**Task description:**
Convert the lines below into a numbered list, dropping any blank lines.

**Dataset records:**
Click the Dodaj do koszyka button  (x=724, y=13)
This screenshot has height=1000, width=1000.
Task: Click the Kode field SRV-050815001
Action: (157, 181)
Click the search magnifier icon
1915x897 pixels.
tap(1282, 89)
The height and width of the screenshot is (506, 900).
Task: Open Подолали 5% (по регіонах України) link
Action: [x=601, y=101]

**Result of the task:**
1. Click the Dodaj do koszyka button  (x=724, y=13)
2. This screenshot has height=1000, width=1000.
3. Task: Click the Kode field SRV-050815001
4. Action: (157, 181)
5. Click the search magnifier icon
6. 1915x897 pixels.
7. tap(1282, 89)
8. The height and width of the screenshot is (506, 900).
9. Task: Open Подолали 5% (по регіонах України) link
10. Action: [x=601, y=101]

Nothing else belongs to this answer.